> **What you are asked to do**
Echo back, without any changes, every line from the one containing "690x2432 pixels. At" down to the one containing "Looking at the screenshot, I should point(257,33).".

((

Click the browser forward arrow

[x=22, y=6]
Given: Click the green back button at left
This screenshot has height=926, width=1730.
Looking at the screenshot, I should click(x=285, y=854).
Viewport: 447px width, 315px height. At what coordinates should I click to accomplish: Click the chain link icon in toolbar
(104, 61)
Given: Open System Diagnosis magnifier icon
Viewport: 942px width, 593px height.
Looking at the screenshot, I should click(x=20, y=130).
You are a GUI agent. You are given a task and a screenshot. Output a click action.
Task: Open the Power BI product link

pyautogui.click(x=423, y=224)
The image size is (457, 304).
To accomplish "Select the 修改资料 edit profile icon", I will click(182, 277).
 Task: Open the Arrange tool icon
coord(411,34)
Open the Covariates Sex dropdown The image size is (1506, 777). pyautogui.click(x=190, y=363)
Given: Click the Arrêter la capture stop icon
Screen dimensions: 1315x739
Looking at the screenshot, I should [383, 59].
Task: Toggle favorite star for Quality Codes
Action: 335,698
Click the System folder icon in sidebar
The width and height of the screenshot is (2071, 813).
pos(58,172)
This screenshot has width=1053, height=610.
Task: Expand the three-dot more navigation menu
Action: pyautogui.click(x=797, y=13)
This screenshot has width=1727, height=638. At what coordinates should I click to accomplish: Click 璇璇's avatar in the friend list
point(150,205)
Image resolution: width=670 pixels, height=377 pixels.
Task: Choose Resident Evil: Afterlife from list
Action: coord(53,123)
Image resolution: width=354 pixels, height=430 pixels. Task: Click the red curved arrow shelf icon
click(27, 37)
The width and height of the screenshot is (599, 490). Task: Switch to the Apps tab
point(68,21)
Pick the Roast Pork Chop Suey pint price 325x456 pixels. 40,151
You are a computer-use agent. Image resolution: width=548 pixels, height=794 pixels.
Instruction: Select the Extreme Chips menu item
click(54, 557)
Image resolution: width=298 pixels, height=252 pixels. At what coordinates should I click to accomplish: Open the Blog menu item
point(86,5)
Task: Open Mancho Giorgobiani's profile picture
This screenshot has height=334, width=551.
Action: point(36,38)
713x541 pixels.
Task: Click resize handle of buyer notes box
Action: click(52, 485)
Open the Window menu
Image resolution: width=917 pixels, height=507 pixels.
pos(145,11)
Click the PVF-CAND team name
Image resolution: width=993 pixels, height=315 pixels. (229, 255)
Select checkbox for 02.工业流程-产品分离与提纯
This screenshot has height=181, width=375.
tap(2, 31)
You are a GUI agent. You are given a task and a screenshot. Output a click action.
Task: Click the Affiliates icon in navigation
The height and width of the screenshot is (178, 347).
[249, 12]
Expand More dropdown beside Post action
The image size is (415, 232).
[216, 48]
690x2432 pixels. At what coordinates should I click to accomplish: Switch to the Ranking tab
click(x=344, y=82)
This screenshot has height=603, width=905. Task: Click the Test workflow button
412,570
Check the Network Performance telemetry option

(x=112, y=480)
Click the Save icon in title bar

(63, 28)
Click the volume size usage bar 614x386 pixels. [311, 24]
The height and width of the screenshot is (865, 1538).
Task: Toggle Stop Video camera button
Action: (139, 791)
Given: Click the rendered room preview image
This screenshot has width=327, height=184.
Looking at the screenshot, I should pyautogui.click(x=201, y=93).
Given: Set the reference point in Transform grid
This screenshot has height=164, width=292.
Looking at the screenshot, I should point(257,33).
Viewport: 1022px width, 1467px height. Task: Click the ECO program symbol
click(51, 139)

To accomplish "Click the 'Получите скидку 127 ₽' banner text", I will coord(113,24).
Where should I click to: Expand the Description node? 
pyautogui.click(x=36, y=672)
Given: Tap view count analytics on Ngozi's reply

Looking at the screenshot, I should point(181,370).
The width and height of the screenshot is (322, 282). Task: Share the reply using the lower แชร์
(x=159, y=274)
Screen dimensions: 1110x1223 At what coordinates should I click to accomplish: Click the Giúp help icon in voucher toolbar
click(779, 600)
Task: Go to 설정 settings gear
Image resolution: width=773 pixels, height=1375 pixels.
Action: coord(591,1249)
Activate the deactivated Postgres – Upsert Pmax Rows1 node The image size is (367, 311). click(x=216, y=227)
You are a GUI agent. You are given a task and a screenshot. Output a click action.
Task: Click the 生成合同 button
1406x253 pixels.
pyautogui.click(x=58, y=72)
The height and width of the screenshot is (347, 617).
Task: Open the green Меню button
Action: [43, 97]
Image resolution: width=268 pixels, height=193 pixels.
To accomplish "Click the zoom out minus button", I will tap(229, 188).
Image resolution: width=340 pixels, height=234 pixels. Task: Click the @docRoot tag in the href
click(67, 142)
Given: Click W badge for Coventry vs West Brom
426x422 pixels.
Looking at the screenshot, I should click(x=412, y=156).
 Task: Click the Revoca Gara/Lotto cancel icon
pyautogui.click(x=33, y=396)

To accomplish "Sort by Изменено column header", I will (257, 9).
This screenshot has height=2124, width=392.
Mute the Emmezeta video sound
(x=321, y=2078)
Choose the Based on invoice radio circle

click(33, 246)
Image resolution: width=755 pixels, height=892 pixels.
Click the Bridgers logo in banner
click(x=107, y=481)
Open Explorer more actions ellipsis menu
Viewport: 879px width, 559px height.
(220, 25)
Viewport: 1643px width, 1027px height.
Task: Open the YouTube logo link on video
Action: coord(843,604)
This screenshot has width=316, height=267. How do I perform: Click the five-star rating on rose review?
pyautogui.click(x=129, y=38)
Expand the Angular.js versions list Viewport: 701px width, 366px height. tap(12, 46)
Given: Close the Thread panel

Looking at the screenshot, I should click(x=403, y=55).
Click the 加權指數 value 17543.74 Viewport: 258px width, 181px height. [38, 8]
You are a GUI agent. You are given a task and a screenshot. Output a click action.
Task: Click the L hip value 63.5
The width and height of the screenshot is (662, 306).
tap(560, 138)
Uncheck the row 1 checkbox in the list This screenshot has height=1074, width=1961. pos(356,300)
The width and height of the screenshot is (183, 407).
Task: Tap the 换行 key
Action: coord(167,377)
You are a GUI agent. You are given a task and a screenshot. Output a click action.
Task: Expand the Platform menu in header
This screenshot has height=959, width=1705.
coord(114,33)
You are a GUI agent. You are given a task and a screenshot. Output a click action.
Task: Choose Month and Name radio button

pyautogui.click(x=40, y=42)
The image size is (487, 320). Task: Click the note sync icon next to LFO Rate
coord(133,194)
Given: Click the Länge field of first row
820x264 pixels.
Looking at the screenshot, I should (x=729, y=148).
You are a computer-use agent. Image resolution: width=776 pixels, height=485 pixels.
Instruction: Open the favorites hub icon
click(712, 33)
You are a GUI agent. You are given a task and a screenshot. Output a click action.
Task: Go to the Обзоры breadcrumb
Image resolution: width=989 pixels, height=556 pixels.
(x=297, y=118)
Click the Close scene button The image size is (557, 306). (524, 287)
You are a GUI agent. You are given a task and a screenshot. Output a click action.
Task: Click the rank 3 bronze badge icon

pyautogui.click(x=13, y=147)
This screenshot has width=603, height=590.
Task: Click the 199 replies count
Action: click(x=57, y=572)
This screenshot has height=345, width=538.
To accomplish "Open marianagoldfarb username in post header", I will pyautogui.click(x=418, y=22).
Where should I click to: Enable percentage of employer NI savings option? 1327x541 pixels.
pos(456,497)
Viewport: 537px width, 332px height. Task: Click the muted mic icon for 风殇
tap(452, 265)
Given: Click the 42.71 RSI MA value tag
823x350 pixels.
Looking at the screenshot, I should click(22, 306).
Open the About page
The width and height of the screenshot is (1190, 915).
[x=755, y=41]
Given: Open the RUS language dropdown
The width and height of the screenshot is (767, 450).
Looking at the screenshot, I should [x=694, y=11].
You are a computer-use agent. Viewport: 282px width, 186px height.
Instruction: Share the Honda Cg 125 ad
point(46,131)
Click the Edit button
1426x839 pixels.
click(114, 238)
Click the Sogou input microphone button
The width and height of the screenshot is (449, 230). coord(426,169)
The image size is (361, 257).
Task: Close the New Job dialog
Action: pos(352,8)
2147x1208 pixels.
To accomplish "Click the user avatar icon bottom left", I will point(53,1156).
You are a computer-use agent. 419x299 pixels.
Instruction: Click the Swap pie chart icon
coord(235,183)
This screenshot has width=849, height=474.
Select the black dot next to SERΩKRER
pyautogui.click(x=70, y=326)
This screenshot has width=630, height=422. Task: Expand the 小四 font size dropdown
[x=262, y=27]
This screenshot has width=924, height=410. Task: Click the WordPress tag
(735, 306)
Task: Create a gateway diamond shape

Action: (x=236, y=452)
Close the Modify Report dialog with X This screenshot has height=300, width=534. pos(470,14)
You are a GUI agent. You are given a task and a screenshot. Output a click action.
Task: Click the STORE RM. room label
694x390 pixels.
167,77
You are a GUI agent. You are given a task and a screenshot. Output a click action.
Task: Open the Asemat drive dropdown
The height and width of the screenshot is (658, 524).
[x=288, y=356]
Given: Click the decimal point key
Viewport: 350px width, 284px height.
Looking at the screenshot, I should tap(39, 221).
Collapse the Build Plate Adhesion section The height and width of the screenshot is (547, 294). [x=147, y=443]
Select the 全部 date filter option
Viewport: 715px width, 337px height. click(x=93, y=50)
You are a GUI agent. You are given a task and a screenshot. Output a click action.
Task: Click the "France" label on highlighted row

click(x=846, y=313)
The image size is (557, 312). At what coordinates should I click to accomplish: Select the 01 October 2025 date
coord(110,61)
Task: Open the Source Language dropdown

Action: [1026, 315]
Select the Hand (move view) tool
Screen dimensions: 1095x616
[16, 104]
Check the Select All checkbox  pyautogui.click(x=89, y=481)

))

> **Exercise answer**
690x2432 pixels. At what coordinates should I click to accomplish: Switch to the Ranking tab
click(x=344, y=82)
This screenshot has height=603, width=905. Task: Click the Test workflow button
412,570
Check the Network Performance telemetry option

(x=112, y=480)
Click the Save icon in title bar

(63, 28)
Click the volume size usage bar 614x386 pixels. [311, 24]
The height and width of the screenshot is (865, 1538).
Task: Toggle Stop Video camera button
Action: (139, 791)
Given: Click the rendered room preview image
This screenshot has width=327, height=184.
Looking at the screenshot, I should pyautogui.click(x=201, y=93).
Given: Set the reference point in Transform grid
This screenshot has height=164, width=292.
Looking at the screenshot, I should point(257,33).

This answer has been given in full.